1934 novel by Henry Miller

Tropic of Cancer is an autobiographical novel by Henry Miller that is best known as "notorious for its candid sexuality", with the resulting social controversy considered responsible for the "free speech that we now take for granted in literature". It was first published in 1934 by the Obelisk Press in Paris, France; however, this edition was banned in the United States. Its publication in 1961 in the United States by Grove Press led to obscenity trials that tested American laws on pornography in the early 1960s. In 1964, the U.S. Supreme Court declared the book non-obscene. It is regarded as an important work of 20th-century literature.

==Writing and publication==

I am living at the Villa Borghese. There is not a crumb of dirt anywhere, nor a chair misplaced. We are all alone here and we are dead.
— First passage excerpt

Miller wrote the book between 1930 and 1934 during his "nomadic life" in Paris. The fictional Villa Borghese was actually 18 Villa Seurat in Paris' 14th arrondissement. As Miller discloses in the text of the book, he first intended to title it "Crazy Cock". Miller gave the following explanation of why the book's title was Tropic of Cancer: "It was because to me cancer symbolizes the disease of civilization, the endpoint of the wrong path, the necessity to change course radically, to start completely over from scratch."

Anaïs Nin helped edit the book. In 1934, Jack Kahane's Obelisk Press published the book with financial backing from Nin, who had borrowed the money from Otto Rank.

==Emerson quotation, preface, and introduction==
In the 1961 edition, opposite the novel's title page is a quotation from Ralph Waldo Emerson:

These novels will give way, by and by, to diaries or autobiographies—captivating books, if only a man knew how to choose among what he calls his experiences that which is really his experience, and how to record truth truly.

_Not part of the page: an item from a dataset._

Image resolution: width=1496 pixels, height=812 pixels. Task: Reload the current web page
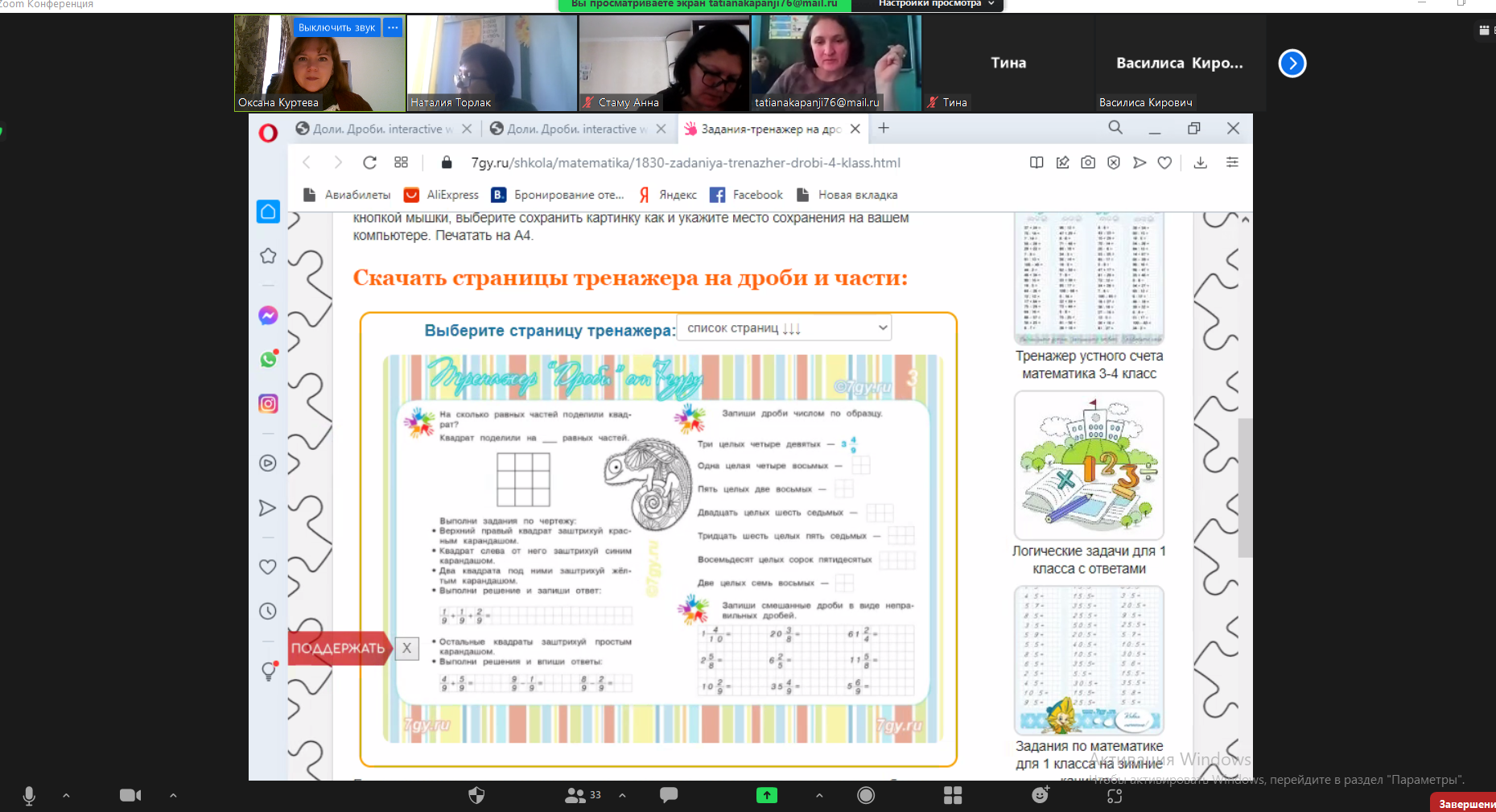pyautogui.click(x=369, y=163)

The 1961 edition includes an introduction by Karl Shapiro written in 1960 and titled "The Greatest Living Author". The first three sentences are:

I call Henry Miller the greatest living author because I think he is. I do not call him a poet because he has never written a poem; he even dislikes poetry, I think. But everything he has written is a poem in the best as well as in the broadest sense of the word.

Following the introduction is a preface written by Nin in 1934, which begins as follows:

Here is a book which, if such a thing were possible, might restore our appetite for the fundamental realities. The predominant note will seem one of bitterness, and bitterness there is, to the full. But there is also a wild extravagance, a mad gaiety, a verve, a gusto, at times almost a delirium.

==Summary==
Set in France (primarily Paris) during the late 1920s and early 1930s, Tropic of Cancer centers on Miller's life as a struggling writer. Late in the novel, Miller explains his artistic approach to writing the book itself, stating:

Up to the present, my idea of collaborating with myself has been to get off the gold standard of literature. My idea briefly has been to present a resurrection of the emotions, to depict the conduct of a human being in the stratosphere of ideas, that is, in the grip of delirium.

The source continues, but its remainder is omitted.